## WHAT TO PRODUCE
Print the rows below exactly as they appear, from the line with "Given: Duplicate the" up to and including the line with "Switch to the PROBLEMS".

■ ■ ■ ■

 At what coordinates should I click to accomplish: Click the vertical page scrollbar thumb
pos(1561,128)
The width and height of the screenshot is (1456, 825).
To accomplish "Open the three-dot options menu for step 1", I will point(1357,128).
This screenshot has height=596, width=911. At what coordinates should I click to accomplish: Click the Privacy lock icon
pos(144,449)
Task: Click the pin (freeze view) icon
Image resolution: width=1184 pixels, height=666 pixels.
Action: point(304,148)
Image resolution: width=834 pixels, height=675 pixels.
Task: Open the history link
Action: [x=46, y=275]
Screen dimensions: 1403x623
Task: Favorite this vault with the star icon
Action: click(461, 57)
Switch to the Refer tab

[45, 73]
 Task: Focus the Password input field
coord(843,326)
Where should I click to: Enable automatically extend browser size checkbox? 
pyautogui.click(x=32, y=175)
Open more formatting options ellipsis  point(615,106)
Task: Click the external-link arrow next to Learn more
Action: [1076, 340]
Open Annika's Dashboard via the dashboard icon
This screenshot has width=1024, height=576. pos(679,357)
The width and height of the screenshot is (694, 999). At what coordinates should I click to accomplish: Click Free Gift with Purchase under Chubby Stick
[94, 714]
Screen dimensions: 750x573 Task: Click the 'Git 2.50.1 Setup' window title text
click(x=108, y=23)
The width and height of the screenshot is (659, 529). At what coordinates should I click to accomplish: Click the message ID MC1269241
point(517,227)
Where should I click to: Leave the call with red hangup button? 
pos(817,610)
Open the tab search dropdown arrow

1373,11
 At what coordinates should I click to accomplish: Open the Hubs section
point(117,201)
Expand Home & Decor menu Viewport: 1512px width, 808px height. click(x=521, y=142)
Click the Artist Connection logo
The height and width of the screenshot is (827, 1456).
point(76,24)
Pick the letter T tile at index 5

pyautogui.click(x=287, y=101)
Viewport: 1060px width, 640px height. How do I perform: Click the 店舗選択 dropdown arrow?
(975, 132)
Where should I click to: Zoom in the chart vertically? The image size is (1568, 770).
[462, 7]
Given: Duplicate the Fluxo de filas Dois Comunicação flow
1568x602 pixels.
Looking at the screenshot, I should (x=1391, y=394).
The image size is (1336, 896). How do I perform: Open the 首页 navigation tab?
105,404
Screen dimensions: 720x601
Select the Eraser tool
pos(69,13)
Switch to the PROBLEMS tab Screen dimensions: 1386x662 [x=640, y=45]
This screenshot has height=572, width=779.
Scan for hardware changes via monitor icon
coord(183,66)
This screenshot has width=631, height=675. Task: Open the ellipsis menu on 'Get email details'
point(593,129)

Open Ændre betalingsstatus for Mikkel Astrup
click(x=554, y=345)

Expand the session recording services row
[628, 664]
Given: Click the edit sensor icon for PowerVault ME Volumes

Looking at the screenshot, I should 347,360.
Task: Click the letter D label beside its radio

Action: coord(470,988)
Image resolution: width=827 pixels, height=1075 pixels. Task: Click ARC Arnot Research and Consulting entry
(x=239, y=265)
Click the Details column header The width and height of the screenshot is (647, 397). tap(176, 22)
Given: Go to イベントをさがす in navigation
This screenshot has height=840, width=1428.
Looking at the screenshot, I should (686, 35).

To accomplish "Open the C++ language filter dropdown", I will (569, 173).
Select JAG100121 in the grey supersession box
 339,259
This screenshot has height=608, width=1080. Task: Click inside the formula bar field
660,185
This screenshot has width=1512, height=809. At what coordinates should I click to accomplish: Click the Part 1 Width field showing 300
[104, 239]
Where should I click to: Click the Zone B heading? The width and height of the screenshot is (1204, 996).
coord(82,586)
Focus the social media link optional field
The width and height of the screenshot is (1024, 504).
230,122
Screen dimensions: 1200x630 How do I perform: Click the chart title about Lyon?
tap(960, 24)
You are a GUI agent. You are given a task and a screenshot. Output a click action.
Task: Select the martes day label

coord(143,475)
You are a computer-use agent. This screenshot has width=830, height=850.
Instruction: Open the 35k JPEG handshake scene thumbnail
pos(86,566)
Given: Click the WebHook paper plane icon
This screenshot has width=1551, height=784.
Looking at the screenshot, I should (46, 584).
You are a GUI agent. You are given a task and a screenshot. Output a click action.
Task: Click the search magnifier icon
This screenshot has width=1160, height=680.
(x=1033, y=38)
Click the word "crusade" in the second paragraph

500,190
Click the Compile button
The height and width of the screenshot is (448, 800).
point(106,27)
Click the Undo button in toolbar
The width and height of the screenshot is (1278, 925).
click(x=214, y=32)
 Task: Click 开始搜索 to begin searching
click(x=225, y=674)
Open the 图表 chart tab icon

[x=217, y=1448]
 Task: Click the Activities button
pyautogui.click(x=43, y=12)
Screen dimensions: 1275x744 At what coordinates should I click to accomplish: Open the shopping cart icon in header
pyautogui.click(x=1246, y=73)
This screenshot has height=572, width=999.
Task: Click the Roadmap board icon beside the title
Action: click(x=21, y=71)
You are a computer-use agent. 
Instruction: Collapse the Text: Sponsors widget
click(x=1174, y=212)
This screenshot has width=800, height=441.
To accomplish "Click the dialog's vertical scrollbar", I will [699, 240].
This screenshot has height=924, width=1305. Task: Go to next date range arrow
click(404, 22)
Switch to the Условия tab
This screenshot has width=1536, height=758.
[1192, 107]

■ ■ ■ ■

## SOLUTION
Given: Duplicate the Fluxo de filas Dois Comunicação flow
1568x602 pixels.
Looking at the screenshot, I should (x=1391, y=394).
The image size is (1336, 896). How do I perform: Open the 首页 navigation tab?
105,404
Screen dimensions: 720x601
Select the Eraser tool
pos(69,13)
Switch to the PROBLEMS tab Screen dimensions: 1386x662 [x=640, y=45]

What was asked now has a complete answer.